Ma l’equilibrismo artico dell’amministrazione Obama è d fin troppo evidente. Charles Ebinger, senior fellow per la politica estera, sicurezza energetica e clima della Brookings Institution, sostiene che «l’amministrazione cammina su un filo sottile quando si tratta di l’Artico. Il presidente e tra due fuochi. E’ la frontiera del cambiamento climatico globale, quindi è un luogo adatto per il presidente per fare un discorso su clima. Ma lui è preso da questo dilemma perché la sua base elettorale ambientalista è fermamente contraria alla trivellazione».

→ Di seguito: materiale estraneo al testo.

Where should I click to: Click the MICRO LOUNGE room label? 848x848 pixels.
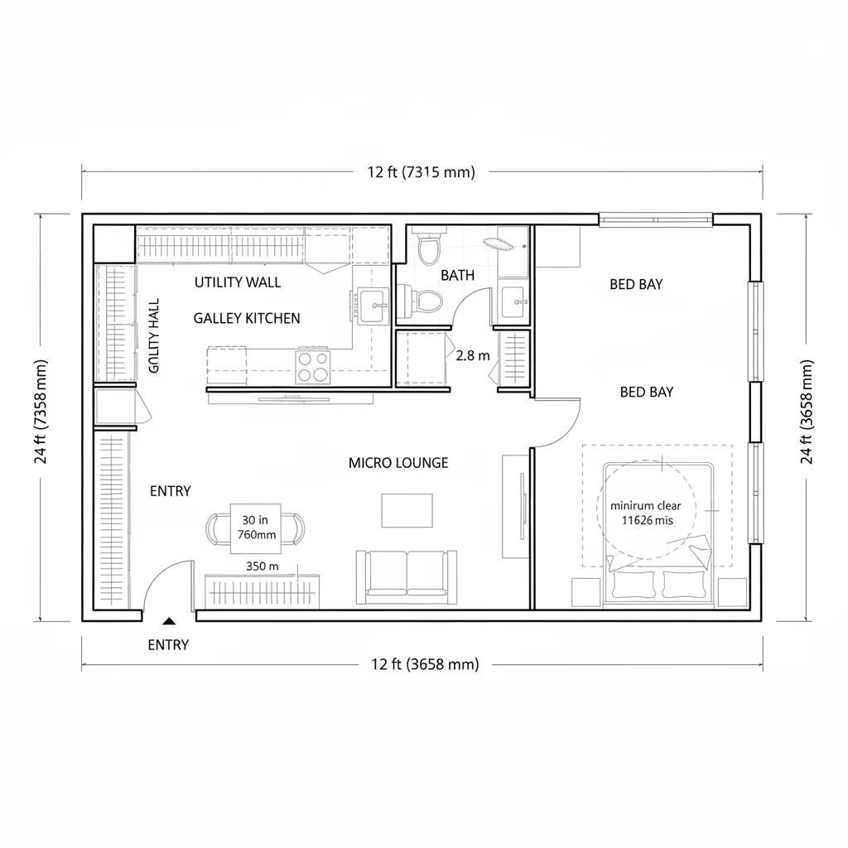click(398, 463)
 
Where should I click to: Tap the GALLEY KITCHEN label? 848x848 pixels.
click(247, 318)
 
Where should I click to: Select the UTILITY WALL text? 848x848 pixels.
click(238, 282)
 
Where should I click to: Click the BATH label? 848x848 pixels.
click(458, 276)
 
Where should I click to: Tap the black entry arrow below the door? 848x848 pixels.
click(169, 620)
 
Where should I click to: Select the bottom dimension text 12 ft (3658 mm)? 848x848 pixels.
click(425, 664)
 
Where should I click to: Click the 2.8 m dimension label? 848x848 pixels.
click(473, 355)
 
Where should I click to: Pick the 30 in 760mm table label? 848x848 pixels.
click(255, 528)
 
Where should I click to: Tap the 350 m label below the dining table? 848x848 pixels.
click(262, 566)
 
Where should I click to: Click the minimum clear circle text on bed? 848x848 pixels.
click(647, 513)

Ebinger fa anche notare che le concessioni artiche della Shell risalgono a prima dell’insediamento di Barak Obama e che sono una scomoda eredità del 2008, del Dipartimento degli Interni di George W. Bush e che da allora la Shell ha investito nel progetto e nelle attività di prospezione petrolifera e gasiera dell’Artico Usa ben 5,7 miliardi di dollari. «L’amministrazione Obama – dice Ebinger – sembra aver deciso di dover permettere alla Shell almeno di andare avanti con queste questa attività. Ma non sembra che l’amministrazione accoglierà necessariamente le richieste di qualcun altro dopo la Shell».

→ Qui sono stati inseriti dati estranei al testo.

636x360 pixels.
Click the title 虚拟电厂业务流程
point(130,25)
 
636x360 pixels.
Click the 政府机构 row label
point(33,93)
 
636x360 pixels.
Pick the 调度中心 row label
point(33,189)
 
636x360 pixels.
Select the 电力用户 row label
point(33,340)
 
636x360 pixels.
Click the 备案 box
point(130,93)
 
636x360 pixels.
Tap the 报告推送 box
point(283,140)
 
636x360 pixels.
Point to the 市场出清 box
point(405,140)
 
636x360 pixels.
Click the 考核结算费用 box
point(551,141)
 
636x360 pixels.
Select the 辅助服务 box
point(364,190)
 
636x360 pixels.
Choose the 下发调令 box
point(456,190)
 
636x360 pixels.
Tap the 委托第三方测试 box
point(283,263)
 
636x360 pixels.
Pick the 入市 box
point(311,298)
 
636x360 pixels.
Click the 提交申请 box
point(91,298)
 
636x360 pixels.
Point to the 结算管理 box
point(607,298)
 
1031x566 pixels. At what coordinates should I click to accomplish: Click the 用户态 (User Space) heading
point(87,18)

Hannah McKinnon, di Oil Change International sostiene che «La decisione dell’amministrazione di consentire le trivellazioni si inserisce all’interno della strategia energetica “”all-of-the-above”. “Penso che la gran parte dei problemi è che molte delle loro politiche energetiche e delle loro politiche climatiche semplicemente non sono allineate. L’Energy Information Administration del Dipartimento dell’energia prevede una domanda relativamente stabile di petrolio per i prossimi 25 anni, mentre l’amministrazione ha adottato una serie di azioni volte a ridurre la domanda, come l’innalzamento degli standard di risparmio di combustibile per le automobili. Queste proiezioni presumono che le politiche climatiche stiano per fallire. Se la domanda rimarrà così alta, stiamo parlando di una catastrofe climatica futura».